Direct-to-RDS deployments (no proxy) are unaffected by both.

One-time cutover

1. Create the role (automatic)

Migration 073_create_align_app_role.sql creates align_app as a NOLOGIN role with least-privilege grants. It runs with every migration job - nothing to do.

2. Give the role a password (in-cluster)

RDS is typically private, so this runs from inside the cluster. Exec into a pod that has psql and can reach the database (the migrations image, or any app pod), then:

DATABASE_URL="postgres://<owner-user>:<owner-pass>@<host>:5432/<db>" \
ALIGN_APP_PASSWORD="<align_app password>" \
./scripts/set-align-app-password.sh
  • On managed infra (align-infra), the align_app password is generated by Terraform and stored in AWS Secrets Manager at align/<env>/database under APP_DB_PASSWORD.
  • Self-hosters can pick any strong password; just use the same value in step 3.

The script binds the password as a parameter (it is never interpolated into SQL) and fails loudly if the role does not exist yet.

3. Re-seal the database secret with app-url

Add an app-url key (the align_app connection string) to the align-database secret. The seal targets prompt for it:

make seal-db-preview # or: make seal-db-prod
# ... enter host/port/db, the OWNER username+password (for migrations),
# then the align_app password when prompted.

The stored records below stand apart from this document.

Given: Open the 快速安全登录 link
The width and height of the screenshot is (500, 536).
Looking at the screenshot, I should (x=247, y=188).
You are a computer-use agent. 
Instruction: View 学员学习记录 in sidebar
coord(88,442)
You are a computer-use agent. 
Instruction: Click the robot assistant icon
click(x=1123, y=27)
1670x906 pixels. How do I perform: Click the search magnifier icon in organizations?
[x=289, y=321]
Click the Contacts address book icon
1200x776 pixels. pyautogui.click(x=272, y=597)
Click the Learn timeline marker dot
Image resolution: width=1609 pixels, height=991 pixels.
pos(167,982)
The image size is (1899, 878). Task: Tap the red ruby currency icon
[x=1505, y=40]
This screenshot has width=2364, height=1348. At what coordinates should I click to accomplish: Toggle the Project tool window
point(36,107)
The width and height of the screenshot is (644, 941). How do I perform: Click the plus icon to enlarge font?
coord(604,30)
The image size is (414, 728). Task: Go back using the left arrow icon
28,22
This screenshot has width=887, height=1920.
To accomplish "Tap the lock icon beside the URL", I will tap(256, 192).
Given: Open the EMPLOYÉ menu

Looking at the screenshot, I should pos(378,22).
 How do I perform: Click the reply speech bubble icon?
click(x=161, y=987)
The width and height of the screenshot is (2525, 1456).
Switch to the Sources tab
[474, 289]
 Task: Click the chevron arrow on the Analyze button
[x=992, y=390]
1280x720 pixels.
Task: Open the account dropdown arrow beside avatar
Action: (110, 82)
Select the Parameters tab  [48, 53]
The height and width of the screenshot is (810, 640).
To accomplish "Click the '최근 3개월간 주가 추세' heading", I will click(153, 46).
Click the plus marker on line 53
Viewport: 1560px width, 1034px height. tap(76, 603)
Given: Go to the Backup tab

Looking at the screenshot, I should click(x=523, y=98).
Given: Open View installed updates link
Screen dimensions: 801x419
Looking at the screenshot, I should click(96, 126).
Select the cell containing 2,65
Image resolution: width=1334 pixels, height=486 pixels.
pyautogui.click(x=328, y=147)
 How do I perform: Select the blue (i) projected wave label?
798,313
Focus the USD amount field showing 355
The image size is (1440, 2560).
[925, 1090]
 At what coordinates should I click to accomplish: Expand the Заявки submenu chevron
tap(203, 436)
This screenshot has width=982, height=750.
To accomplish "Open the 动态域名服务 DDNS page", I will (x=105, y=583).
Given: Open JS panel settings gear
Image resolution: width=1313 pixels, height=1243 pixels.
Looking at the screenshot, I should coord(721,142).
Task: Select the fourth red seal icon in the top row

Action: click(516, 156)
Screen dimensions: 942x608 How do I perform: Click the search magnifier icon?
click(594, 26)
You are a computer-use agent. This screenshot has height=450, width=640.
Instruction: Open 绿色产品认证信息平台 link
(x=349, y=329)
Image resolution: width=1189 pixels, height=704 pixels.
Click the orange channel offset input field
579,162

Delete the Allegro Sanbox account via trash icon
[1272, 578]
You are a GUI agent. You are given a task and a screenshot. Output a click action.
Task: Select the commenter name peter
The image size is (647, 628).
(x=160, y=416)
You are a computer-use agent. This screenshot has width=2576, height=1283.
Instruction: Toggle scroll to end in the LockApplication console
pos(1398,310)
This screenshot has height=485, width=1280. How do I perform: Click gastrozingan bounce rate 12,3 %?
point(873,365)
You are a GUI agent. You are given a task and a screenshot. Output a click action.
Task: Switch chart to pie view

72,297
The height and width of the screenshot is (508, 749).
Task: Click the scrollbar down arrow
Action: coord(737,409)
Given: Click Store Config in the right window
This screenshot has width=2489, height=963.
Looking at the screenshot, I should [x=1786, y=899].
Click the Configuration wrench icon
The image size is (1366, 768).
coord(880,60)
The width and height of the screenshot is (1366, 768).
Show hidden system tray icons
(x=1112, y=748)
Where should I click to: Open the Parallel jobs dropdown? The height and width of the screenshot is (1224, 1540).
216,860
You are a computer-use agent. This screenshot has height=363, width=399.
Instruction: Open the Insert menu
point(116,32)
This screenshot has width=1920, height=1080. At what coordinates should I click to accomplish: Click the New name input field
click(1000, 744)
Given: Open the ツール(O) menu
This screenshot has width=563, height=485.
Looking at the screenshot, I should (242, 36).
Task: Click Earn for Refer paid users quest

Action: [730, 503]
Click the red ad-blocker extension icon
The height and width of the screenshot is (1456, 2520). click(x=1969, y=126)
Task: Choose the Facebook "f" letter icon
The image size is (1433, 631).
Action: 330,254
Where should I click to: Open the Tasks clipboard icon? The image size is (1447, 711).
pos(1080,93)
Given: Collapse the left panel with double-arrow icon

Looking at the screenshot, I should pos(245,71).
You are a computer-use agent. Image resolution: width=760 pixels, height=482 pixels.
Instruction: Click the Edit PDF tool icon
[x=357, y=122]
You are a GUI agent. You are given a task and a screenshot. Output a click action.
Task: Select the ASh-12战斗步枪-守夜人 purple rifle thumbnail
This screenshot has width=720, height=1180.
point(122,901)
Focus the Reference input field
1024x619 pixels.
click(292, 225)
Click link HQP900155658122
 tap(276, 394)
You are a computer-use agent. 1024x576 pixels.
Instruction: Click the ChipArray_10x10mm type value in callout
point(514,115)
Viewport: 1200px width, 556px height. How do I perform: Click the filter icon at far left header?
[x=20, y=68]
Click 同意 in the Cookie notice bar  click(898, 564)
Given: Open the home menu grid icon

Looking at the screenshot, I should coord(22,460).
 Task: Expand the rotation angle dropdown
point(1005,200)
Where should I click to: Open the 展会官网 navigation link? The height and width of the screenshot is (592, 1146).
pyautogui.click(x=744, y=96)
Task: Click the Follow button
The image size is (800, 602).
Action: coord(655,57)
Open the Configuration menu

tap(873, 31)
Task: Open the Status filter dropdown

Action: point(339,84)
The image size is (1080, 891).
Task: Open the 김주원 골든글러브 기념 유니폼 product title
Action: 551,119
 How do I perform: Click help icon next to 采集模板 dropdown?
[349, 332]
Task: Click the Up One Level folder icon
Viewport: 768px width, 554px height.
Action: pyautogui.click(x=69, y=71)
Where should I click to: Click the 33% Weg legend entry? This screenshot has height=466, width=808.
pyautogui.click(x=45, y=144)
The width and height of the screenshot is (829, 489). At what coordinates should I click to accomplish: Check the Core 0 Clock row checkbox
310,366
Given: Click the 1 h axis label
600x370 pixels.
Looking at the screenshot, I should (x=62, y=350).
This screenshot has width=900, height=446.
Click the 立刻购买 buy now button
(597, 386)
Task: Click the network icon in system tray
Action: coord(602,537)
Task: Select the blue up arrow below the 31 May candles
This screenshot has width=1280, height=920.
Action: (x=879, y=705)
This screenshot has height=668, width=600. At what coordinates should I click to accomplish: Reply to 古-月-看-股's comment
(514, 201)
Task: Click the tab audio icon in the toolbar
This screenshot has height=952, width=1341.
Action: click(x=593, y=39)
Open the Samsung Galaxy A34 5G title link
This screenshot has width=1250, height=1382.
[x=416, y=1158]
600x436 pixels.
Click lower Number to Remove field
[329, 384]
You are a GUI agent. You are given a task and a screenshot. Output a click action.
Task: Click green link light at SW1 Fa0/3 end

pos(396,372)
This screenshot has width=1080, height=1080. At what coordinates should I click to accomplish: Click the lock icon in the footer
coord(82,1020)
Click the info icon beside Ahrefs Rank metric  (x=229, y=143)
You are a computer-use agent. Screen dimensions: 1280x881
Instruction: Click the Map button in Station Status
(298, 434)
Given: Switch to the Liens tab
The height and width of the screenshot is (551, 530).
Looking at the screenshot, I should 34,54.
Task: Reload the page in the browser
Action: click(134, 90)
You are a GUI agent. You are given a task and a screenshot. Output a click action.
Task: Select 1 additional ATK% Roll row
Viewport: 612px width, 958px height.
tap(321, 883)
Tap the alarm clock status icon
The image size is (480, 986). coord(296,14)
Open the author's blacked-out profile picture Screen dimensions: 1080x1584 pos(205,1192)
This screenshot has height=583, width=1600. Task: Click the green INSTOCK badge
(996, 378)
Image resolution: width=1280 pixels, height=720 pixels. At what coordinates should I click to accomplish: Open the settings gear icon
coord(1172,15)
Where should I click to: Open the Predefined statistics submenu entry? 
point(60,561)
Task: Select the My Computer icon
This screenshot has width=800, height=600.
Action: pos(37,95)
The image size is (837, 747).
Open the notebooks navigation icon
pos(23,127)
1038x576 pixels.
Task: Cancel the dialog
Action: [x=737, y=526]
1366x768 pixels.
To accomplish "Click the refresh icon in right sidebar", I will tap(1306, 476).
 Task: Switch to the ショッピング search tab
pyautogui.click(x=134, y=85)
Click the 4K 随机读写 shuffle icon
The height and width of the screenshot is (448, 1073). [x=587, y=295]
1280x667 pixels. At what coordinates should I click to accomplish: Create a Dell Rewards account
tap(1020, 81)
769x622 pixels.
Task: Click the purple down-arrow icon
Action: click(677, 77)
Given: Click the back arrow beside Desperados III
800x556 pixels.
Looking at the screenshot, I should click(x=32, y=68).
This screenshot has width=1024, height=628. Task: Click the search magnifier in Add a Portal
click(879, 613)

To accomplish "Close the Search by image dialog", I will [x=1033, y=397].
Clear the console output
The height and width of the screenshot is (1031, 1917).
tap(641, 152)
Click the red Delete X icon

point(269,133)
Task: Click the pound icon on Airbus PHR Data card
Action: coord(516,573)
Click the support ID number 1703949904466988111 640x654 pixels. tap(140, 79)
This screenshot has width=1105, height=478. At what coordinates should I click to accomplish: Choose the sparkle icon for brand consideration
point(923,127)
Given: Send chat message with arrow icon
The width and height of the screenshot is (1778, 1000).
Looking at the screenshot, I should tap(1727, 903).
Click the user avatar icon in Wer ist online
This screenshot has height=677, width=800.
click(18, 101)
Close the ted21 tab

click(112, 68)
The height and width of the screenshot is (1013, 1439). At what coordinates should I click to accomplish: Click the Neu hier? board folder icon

Leaving the align_app password blank skips the cutover and reproduces the previous owner-only secret, so the target is safe to run either way.

Commit the regenerated sealedsecrets/<env>/db.yaml and let GitOps sync it.

4. Roll the gateway

The gateway prefers DATABASE_APP_URL (wired from the optional app-url secret key) over DATABASE_URL. Once the key exists, restart the gateway:

kubectl rollout restart deploy/align-gateway -n align-<env>

Until app-url exists, DATABASE_APP_URL is unset and the gateway falls back to the owner DATABASE_URL, so deploying the Helm change ahead of the secret is non-breaking.

PgBouncer

DATABASE_APP_URL is only wired on the direct-connection path. When the gateway's PgBouncer sidecar is enabled (gateway.pgbouncer.enabled: true), the chart does not emit app-url, because it points at the database directly and the gateway prefers it over the PgBouncer connection - so the cutover requires PgBouncer disabled until the app role can be routed through the sidecar (a separate change).

5. Verify

As the owner, confirm RLS is enabled AND forced:

SELECT relname, relrowsecurity, relforcerowsecurity
FROM pg_class WHERE relname = 'decision_snapshots';
-- relrowsecurity = t, relforcerowsecurity = t

Then connect directly as align_app (using the app-url connection string, not SET ROLE - the owner is usually not a member of align_app, and SET ROLE would fail on a typical RDS setup). Confirm both the effective user and that a tenant-scoped read is filtered:

psql "postgres://align_app:<align_app-pass>@<host>:5432/<db>"
SELECT current_user; -- align_app
SELECT set_config('app.current_tenant', '<tenant-uuid>', false);
SELECT count(*) FROM decision_snapshots; -- only this tenant's rows

Brain (optional follow-up)

The brain service connects via discrete POSTGRES_USER / POSTGRES_PASSWORD keys and also sets app.current_tenant, so it benefits from the same backstop. Pointing brain at align_app needs a small change to read app-specific credentials; it is tracked separately. Brain remains on the owner connection until then - the gateway cutover above is independent and safe on its own.

Rollback

Remove (or blank) the app-url key and re-seal; the gateway falls back to the owner DATABASE_URL on its next restart. No data migration is involved.